In summary: we can’t do anything; not even walk into and then out of an office.
Are you sure this isn’t just a very detailed account of a dream you had O King?
No Spider-man = not a dream.
It’s a simple equation that never lets us down.
123 Buckingham Palace Road sound like it’s in the South. Did you bump into any sinister gangs of youths?
How many people do you need for a gang and how young do you have to be to qualify as a youth?
>= three people constitutes a gang.
I find people between the ages of 5 and 16 the most intimidating sort of youth.
In that case no (on both counts) and to be honest, the people in question weren’t sinister either.
If we had to describe them, we’d probably go for ‘polite’.
There’s another Sky office building at the bottom of Brick Lane which is similarly impossible to get into and out of. There is a sort of revolving glass tube thing you have to go through, and inevitably get stuck in.
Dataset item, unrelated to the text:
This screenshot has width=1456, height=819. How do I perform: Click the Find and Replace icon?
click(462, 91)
I think it’s made of glass so that the receptionists and security blokes can watch you getting stuck, and then do nothing to help you. This is presumably the main perk of the job.
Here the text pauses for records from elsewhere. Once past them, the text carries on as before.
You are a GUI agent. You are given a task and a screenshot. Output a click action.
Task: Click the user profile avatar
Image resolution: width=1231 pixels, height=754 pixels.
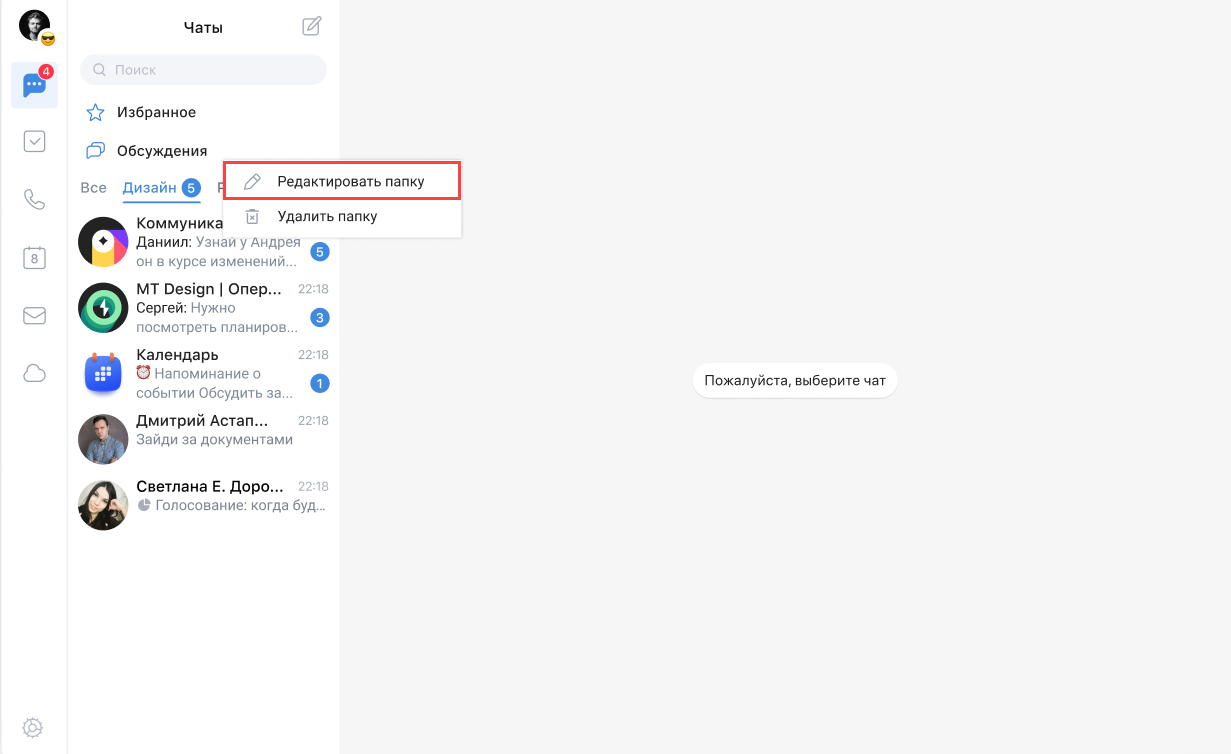point(34,26)
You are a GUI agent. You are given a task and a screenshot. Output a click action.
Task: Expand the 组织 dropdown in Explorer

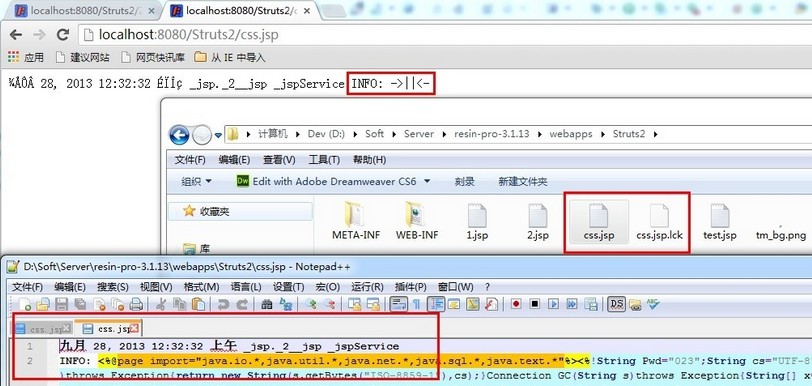(x=197, y=181)
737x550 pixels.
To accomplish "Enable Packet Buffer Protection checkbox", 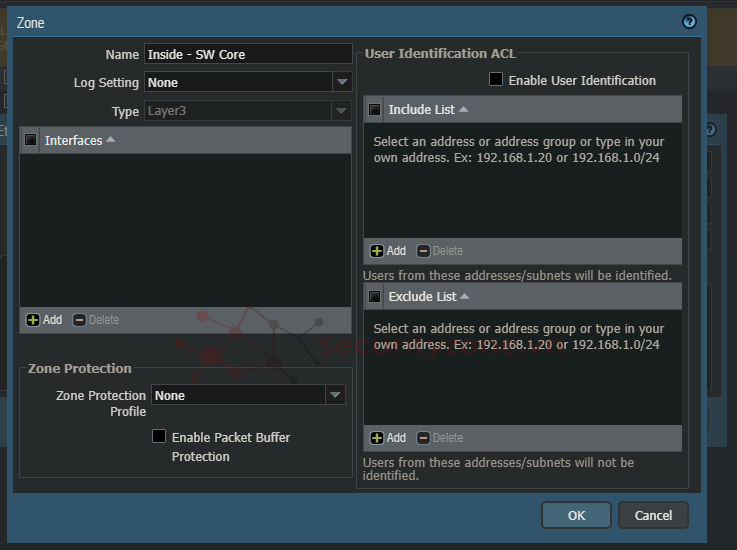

You did (presumably) at least manage to get invited. We are still working on that one.
The Other Ed,
Same door, by the sounds of it.
King, they must have bought a job-lot.
Crafty old Murdoch! Always thinking about economies of scale!
I read numbnut as numbat . I liked the idea of you as a hovering numbat – but sadly, I realised it was my mistake.
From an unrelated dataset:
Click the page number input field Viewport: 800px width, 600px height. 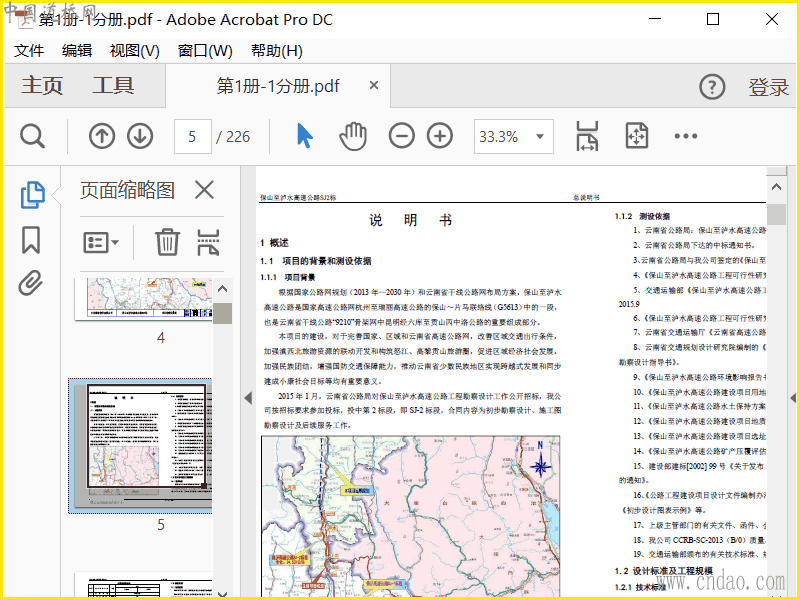192,136
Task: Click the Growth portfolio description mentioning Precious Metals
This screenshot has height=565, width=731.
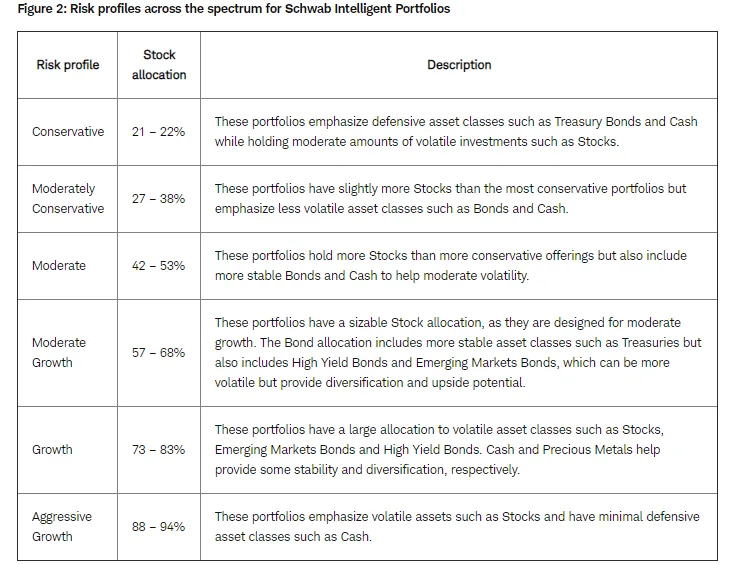Action: [x=439, y=449]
We’d say it was our mistake. Numbat is far better.
A Panopticon. With Bob Willis at the centre and purveying negativity into all the surrounding cells through the sheer power of his grimace.
The last time I went to visit Sky offices the whole shabang was still located at Osterley. More folksey, but as a result less Bond-movie-like.
Great yarn, your majesty.
Did you go for an interview to be Charles Colville’s replacement?
Nah, Colville had only been there a couple of years when i went and in any case my visit was unrelated to cricket.
Oh, perhaps you were talking to KC, Bert?
Whoever. It’s just about time, that’s all.
Been there, bought the t-shirt, got the nightmares free. You should have tried to get something to eat…the alluring smell of coffee and fresh baked french bread is pumped all around the building in the morning.
However, a variety of unexpected and fairly inexplicable obstacles are placed in your path if, as a guest, you attempt to purchase any of these treats. I got a tray together and reached the till only to find that money is no longer used in this bizarre new world. Another condescending look ensued as I was informed that to procure my breakfast the precious card must be topped up with money at a confusing looking computer terminal located beside another glass wall.
At this point you can ask the girls at the front desk for help if you want yet another withering look, or you can just amuse the security guards and staff by wondering around the glass maze for a little longer with a pleading, pathetic look on your face. Honestly, I have no idea how I got money on my card but I have never had a more traumatic cup of coffee in my life.
Of course there was no change so I ended up dumping some money with the precious on the way out, meaning I paid for this torture. The whole thing was highly confusing, but months later I finally understood everything when I chanced upon Sky channel 378 and found a familiar looking reality show called “The Glass Office”…In fact, I think I saw the author looking particularly stupid in episode 4 of series 3.
Excellent contribution. We feel like we got off lightly now.